For a much more comprehensive look at the plant life in the area, make sure you visit the Visitors Centre in Ayers Rock Resort while you're on your trip. In the meantime here's information about some of the more common species you'll notice when you're here.
Tjanpi - Spinifex "Spiky Donuts"
The spiny leaves of Tjanpi (Spinifex) are rolled into needles to conserve valuable moisture. Young plants are round. As a clump grows outwards the outer leaves take root. Eventually as the plant expands, the centre dies, producing rings. Old clumps become metres wide.
Tjanpi cools the sand for animals, provides food for grazing insects and mammals, and gives spiky protection. Your fingers or shins may have already told you how effective that protection is.
Kaliny - Kalinypa Honey Grevillea "Sweetshops"

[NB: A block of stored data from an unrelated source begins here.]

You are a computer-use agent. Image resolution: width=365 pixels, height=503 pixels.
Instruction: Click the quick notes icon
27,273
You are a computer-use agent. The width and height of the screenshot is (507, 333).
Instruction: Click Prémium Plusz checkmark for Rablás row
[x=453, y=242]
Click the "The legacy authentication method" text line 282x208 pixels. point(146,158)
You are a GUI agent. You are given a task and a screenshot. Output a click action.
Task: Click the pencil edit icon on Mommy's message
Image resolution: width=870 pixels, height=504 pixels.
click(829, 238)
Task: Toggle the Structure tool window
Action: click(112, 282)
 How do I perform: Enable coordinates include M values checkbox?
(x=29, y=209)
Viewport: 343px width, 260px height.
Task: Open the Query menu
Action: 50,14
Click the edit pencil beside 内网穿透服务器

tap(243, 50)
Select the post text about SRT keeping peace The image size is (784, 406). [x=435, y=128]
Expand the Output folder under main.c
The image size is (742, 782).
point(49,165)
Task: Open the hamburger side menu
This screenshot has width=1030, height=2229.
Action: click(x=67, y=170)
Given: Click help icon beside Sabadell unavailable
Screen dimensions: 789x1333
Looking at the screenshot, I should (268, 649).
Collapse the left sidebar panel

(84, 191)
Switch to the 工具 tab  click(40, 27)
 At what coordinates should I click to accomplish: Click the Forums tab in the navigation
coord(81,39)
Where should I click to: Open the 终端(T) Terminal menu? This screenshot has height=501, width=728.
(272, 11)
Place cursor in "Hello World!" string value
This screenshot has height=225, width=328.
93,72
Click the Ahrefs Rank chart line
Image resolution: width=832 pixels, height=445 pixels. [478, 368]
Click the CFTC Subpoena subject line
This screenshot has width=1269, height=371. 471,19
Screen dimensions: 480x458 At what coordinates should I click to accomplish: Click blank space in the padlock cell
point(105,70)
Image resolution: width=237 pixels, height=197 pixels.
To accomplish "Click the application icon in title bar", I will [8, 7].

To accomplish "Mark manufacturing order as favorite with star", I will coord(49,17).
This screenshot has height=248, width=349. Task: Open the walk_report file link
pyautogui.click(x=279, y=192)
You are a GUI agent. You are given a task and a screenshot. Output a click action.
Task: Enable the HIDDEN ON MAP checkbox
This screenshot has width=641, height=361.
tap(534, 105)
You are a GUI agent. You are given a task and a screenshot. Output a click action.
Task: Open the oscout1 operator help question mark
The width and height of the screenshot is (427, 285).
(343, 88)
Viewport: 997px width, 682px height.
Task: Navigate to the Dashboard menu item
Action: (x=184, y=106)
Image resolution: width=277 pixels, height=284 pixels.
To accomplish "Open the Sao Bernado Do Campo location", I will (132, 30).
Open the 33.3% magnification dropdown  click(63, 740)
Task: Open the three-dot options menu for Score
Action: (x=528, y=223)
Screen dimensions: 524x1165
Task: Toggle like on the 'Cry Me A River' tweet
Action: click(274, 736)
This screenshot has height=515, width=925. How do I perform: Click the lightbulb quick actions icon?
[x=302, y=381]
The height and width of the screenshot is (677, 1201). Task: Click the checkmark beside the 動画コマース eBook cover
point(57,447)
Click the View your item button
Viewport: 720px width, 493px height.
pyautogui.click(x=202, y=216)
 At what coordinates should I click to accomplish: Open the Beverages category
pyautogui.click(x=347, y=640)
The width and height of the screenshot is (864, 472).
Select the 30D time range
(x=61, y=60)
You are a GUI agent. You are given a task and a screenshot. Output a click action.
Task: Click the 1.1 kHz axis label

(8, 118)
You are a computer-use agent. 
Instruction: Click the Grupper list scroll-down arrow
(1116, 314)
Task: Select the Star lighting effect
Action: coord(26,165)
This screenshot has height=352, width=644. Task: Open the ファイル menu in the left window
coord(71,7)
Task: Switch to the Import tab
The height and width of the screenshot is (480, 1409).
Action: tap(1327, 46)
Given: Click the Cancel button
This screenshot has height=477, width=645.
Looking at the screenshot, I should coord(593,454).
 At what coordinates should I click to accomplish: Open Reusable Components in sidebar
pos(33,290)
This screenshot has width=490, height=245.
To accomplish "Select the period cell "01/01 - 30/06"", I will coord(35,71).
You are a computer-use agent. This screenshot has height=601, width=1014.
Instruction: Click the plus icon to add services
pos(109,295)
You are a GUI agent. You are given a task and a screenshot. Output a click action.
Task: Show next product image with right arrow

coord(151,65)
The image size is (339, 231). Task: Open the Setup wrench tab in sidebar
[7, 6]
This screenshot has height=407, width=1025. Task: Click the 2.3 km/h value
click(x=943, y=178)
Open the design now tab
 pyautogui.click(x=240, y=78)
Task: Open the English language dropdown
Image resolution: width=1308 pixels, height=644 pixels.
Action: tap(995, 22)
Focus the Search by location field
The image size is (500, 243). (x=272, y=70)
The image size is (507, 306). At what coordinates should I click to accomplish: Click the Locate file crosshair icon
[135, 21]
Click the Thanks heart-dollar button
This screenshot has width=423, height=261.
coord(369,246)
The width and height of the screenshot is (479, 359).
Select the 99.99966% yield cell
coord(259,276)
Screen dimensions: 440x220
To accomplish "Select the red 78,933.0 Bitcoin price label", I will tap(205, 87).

The spectacular flowers of grevilleas make them popular in Australia gardens. But in the Central Desert they have a more important role. The flowers of Desert and Honey Grevilleas are full of nectar, attracting a host of insects and honeyeater birds. Look for beads of nectar glistening on these flowers in the early morning before the day shift of sweet tooths have their fill.
Kurkara - Desert Oak
One of the most distinctive and impressive trees of the pila and tali habitats is the Kurkara. Like many plants in the Central Desert, the Kurkara has modified leaves to reduce water loss. Its needles are made up of thin striped segments, leaf stalks, linked by a ring of projections, each of which is a tiny leaf.
This tough shrub is the most common shrub in puti and probably the most common in all of Australia. It is well equipped to survive dry hot conditions. Like most acacias, it has leaves that aren't really leaves at all but flattened leaf stalks called phyllodes. These reduced leaves lose less water vapour when the plant breathes than more traditional leaves. They are also silvery to reflect the heat and hang vertically to minimise the sunlight falling on them.